== Material provided ==
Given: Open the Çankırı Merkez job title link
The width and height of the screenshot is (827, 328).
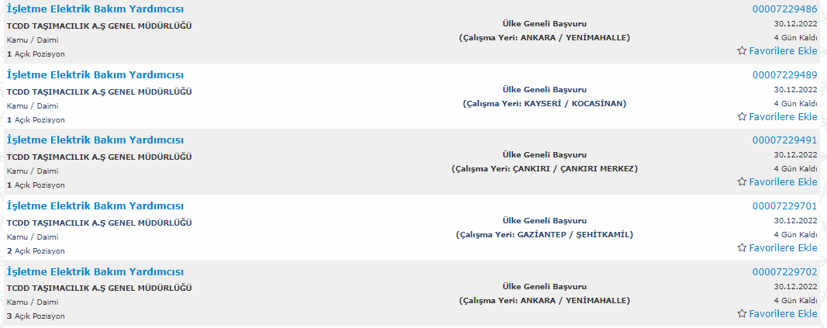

* * *

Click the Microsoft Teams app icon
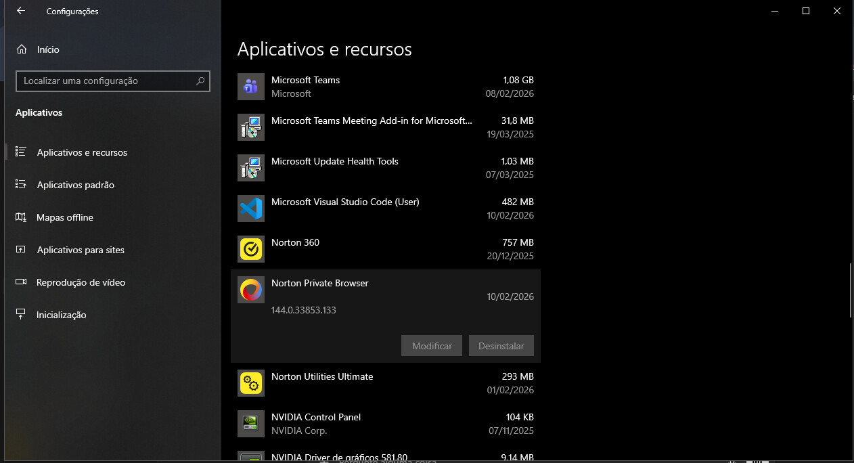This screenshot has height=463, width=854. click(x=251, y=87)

...

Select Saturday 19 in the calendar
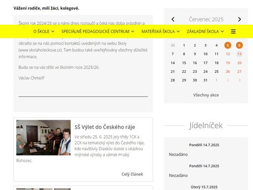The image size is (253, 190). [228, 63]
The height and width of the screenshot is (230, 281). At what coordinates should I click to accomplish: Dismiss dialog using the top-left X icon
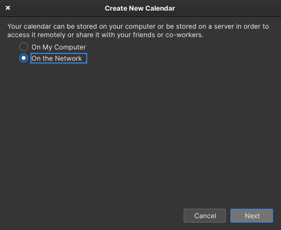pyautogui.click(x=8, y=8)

== Task description ==
Please give back exactly the lines of this listing beginning at the line with "Given: Open the Çankırı Merkez job title link" and ending with the line with "The width and", both included, and nothing else.

== Answer to this task ==
Given: Open the Çankırı Merkez job title link
The width and height of the screenshot is (827, 328).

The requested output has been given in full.